▶ _Source excerpt_:
::::
In [None]:
# to enable autocomplete
%config Completer.use_jedi = False

**Reminder: TODO every time you want to  commit changes**

Go to `Edit > Clear all outputs` to clear all Notebook outputs before committing changes to the repository.

# Import necessary libraries

In [None]:
import numpy as np
import pandas as pd

In [None]:
import re
import math
import json
import datetime

In [None]:
import matplotlib.pyplot as plt
import matplotlib as mpl
import seaborn as sns

In [None]:
%matplotlib inline

plt.style.use('default')

mpl.rcParams['axes.prop_cycle'] = mpl.cycler('color', ['#0051a2', '#97964a', '#ffd44f', '#f4777f', '#93003a'])

mpl.rcParams.update({
    "font.family": "serif",
    "font.serif": ["Palatino"],
})
mpl.rcParams['figure.figsize'] = [8.3, 5.1]

mpl.rcParams['font.size'] = 12
mpl.rcParams['legend.fontsize'] = 12

mpl.rcParams['xtick.direction'] = 'out'
mpl.rcParams['ytick.direction'] = 'out'

mpl.rcParams['legend.handlelength'] = 5.0

mpl.rcParams['xtick.major.size'] = 5.0
mpl.rcParams['xtick.minor.size'] = 3.0
mpl.rcParams['ytick.major.size'] = 5.0
mpl.rcParams['ytick.minor.size'] = 3.0

# Listings

EDA for the `listings` data.

## Loading the data

In [None]:
# Alternatively, if you are not running the Notebook in Google Colab

# from google.colab import drive 
# drive.mount('/content/drive/')
# listings = pd.read_csv('drive/MyDrive/com-480-cam/data/vaud/listings-detailed.csv')

geneva = pd.read_csv('../data/geneva/listings-detailed.csv')
geneva['region'] = 'Geneva'

vaud = pd.read_csv('../data/vaud/listings-detailed.csv')
::::
▶ _Goals_:
**1)** Return the notebook above word for word, from its first line to its last.
**2)** In the rows, rewrite everything from the line containing "The image size" down to the last row, replacing "italic" with "bold" and keeping all else unchanged. Give only those lines, and omit the pictures.
These rows have no connection to the notebook above.

Rows from a pointing dataset:
::::
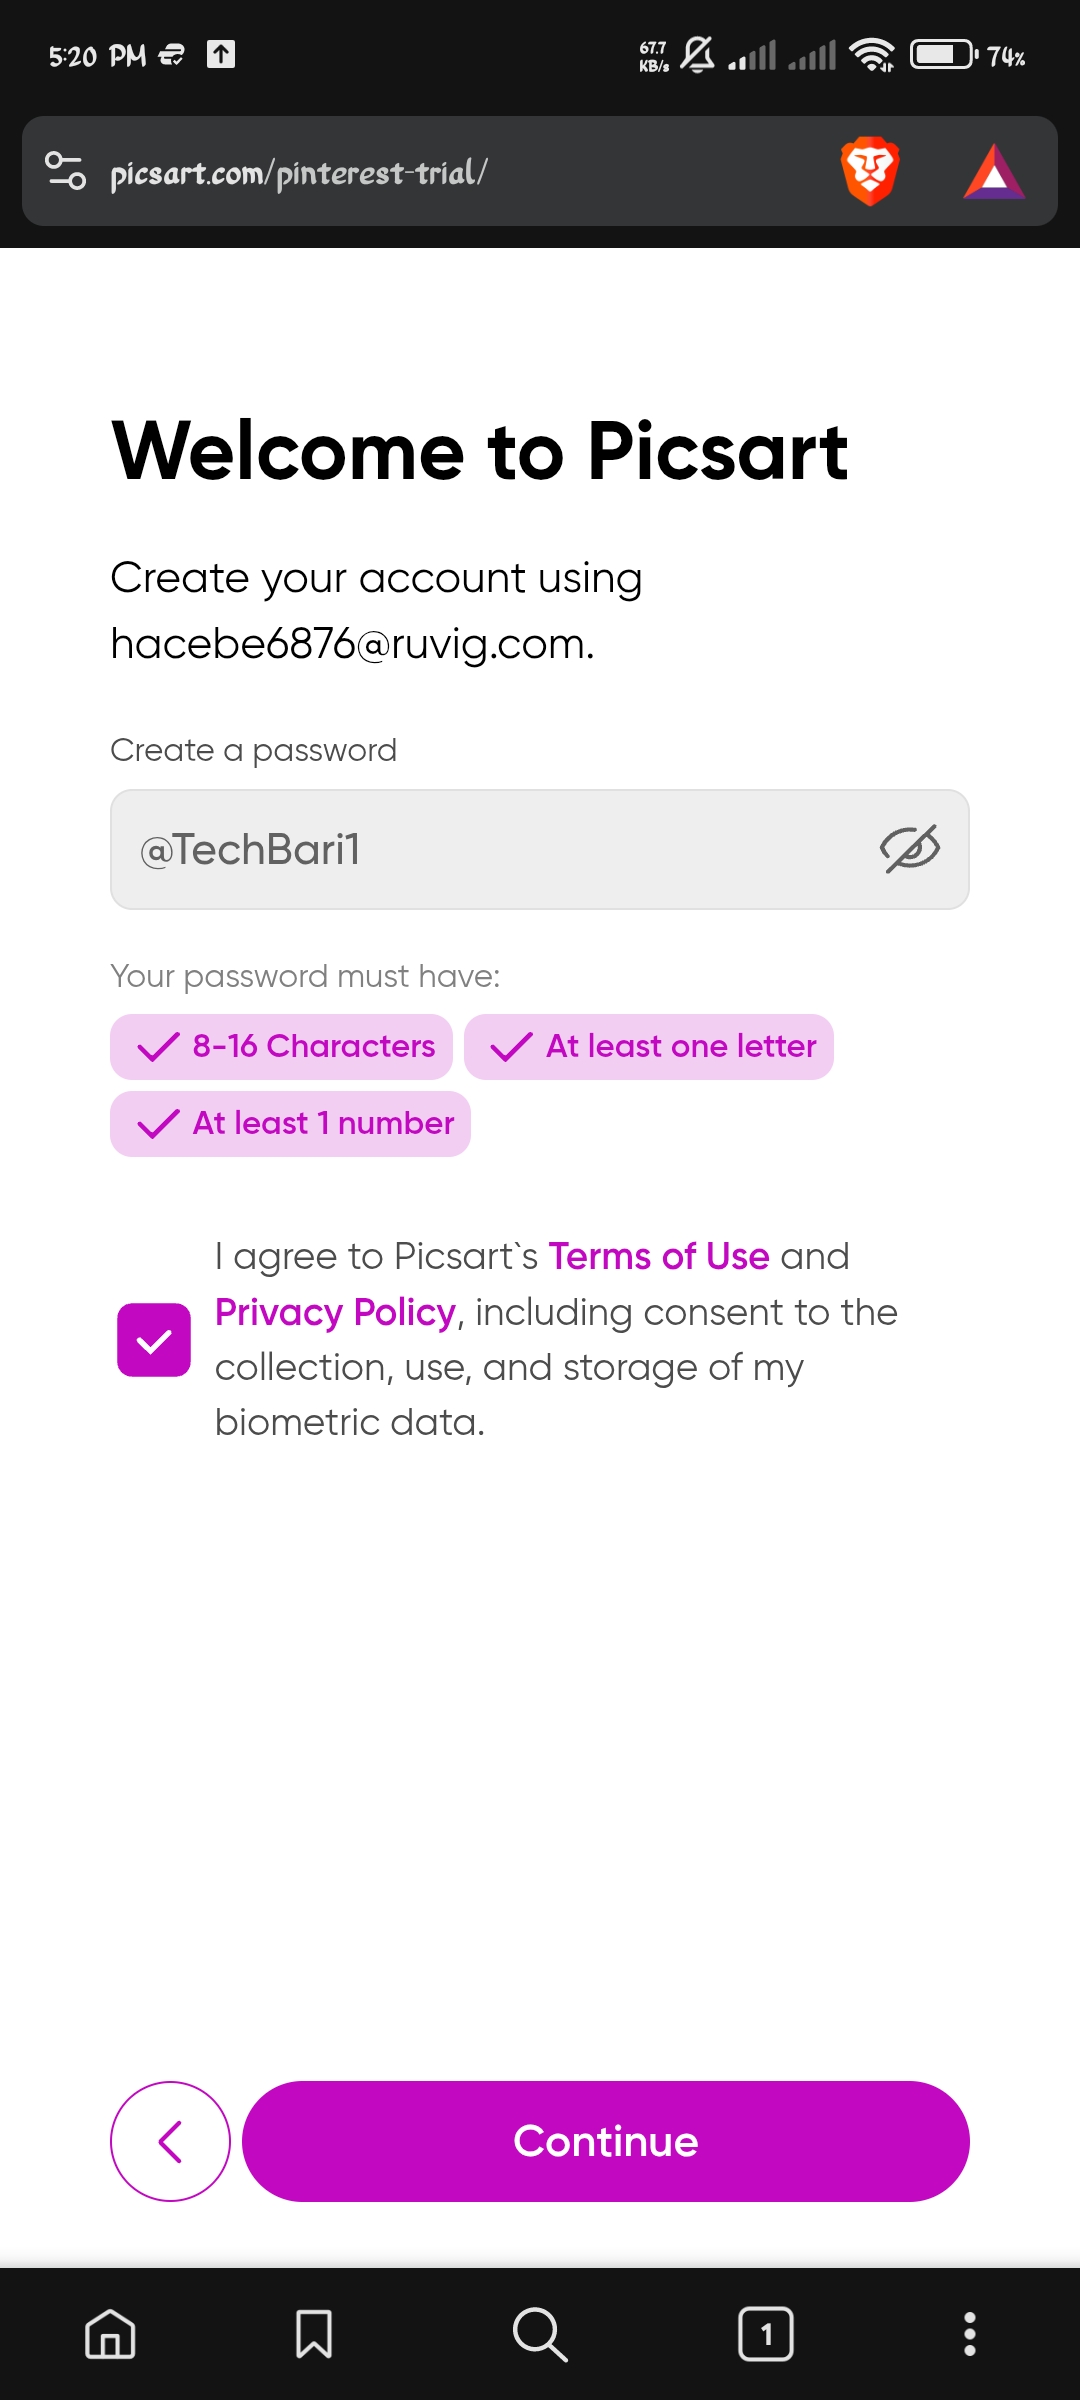Open the Terms of Use link
This screenshot has height=2400, width=1080.
(659, 1256)
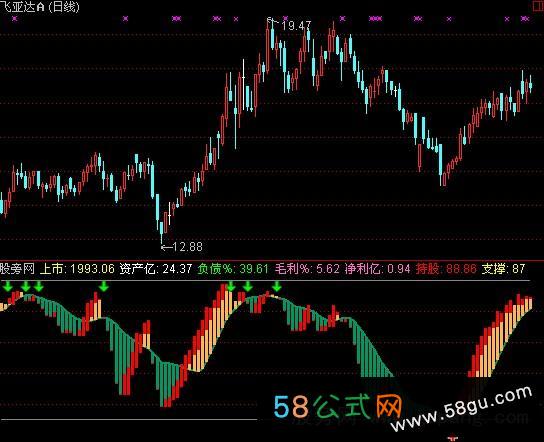Click the 资产亿: 24.37 value
Viewport: 544px width, 442px height.
155,269
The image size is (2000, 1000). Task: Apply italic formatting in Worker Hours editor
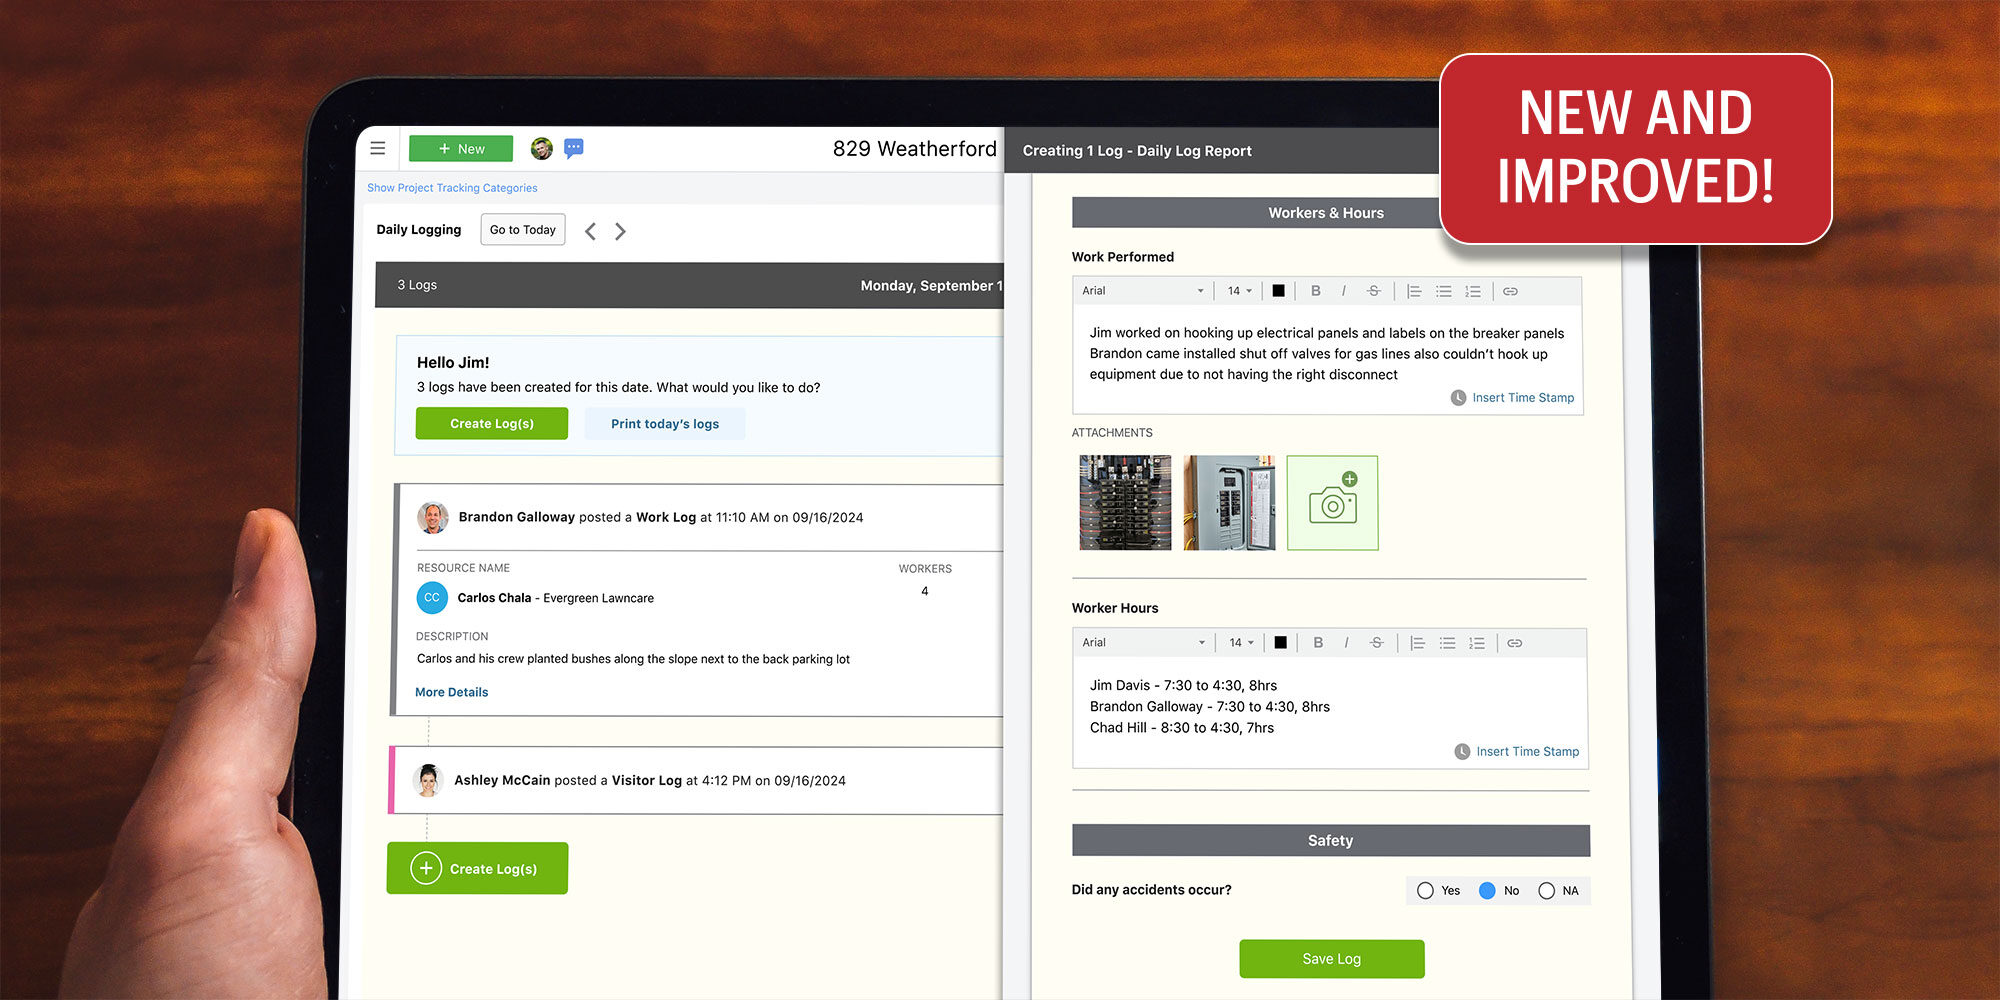coord(1346,642)
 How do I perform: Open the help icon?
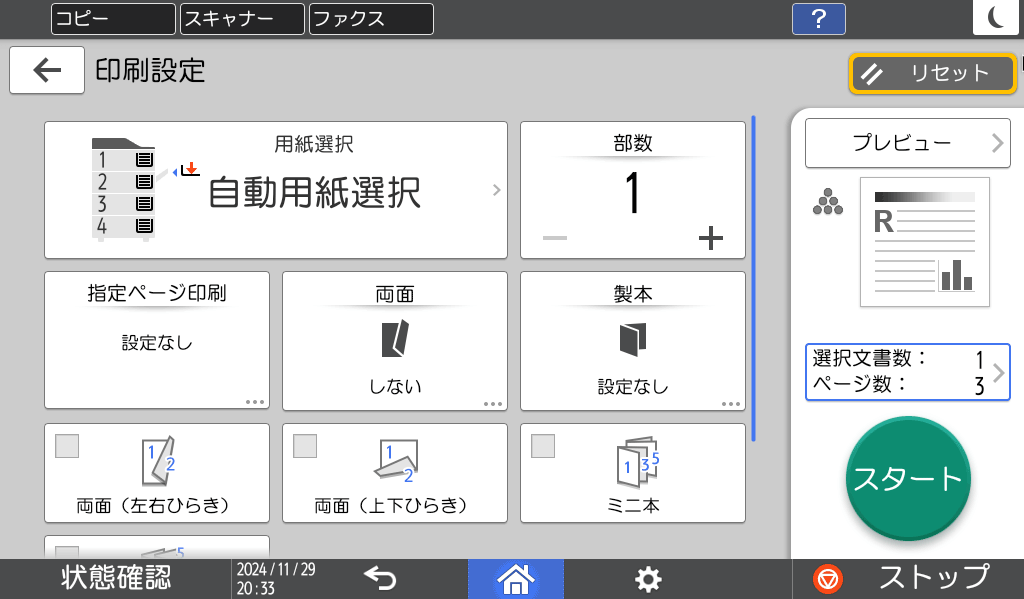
::::
▶ _The answers_:
**1)**
In [None]:
# to enable autocomplete
%config Completer.use_jedi = False

**Reminder: TODO every time you want to  commit changes**

Go to `Edit > Clear all outputs` to clear all Notebook outputs before committing changes to the repository.

# Import necessary libraries

In [None]:
import numpy as np
import pandas as pd

In [None]:
import re
import math
import json
import datetime

In [None]:
import matplotlib.pyplot as plt
import matplotlib as mpl
import seaborn as sns

In [None]:
%matplotlib inline

plt.style.use('default')

mpl.rcParams['axes.prop_cycle'] = mpl.cycler('color', ['#0051a2', '#97964a', '#ffd44f', '#f4777f', '#93003a'])

mpl.rcParams.update({
    "font.family": "serif",
    "font.serif": ["Palatino"],
})
mpl.rcParams['figure.figsize'] = [8.3, 5.1]

mpl.rcParams['font.size'] = 12
mpl.rcParams['legend.fontsize'] = 12

mpl.rcParams['xtick.direction'] = 'out'
mpl.rcParams['ytick.direction'] = 'out'

mpl.rcParams['legend.handlelength'] = 5.0

mpl.rcParams['xtick.major.size'] = 5.0
mpl.rcParams['xtick.minor.size'] = 3.0
mpl.rcParams['ytick.major.size'] = 5.0
mpl.rcParams['ytick.minor.size'] = 3.0

# Listings

EDA for the `listings` data.

## Loading the data

In [None]:
# Alternatively, if you are not running the Notebook in Google Colab

# from google.colab import drive 
# drive.mount('/content/drive/')
# listings = pd.read_csv('drive/MyDrive/com-480-cam/data/vaud/listings-detailed.csv')

geneva = pd.read_csv('../data/geneva/listings-detailed.csv')
geneva['region'] = 'Geneva'

vaud = pd.read_csv('../data/vaud/listings-detailed.csv')

**2)**
The image size is (2000, 1000). Task: Apply bold formatting in Worker Hours editor
coord(1346,642)
 How do I perform: Open the help icon?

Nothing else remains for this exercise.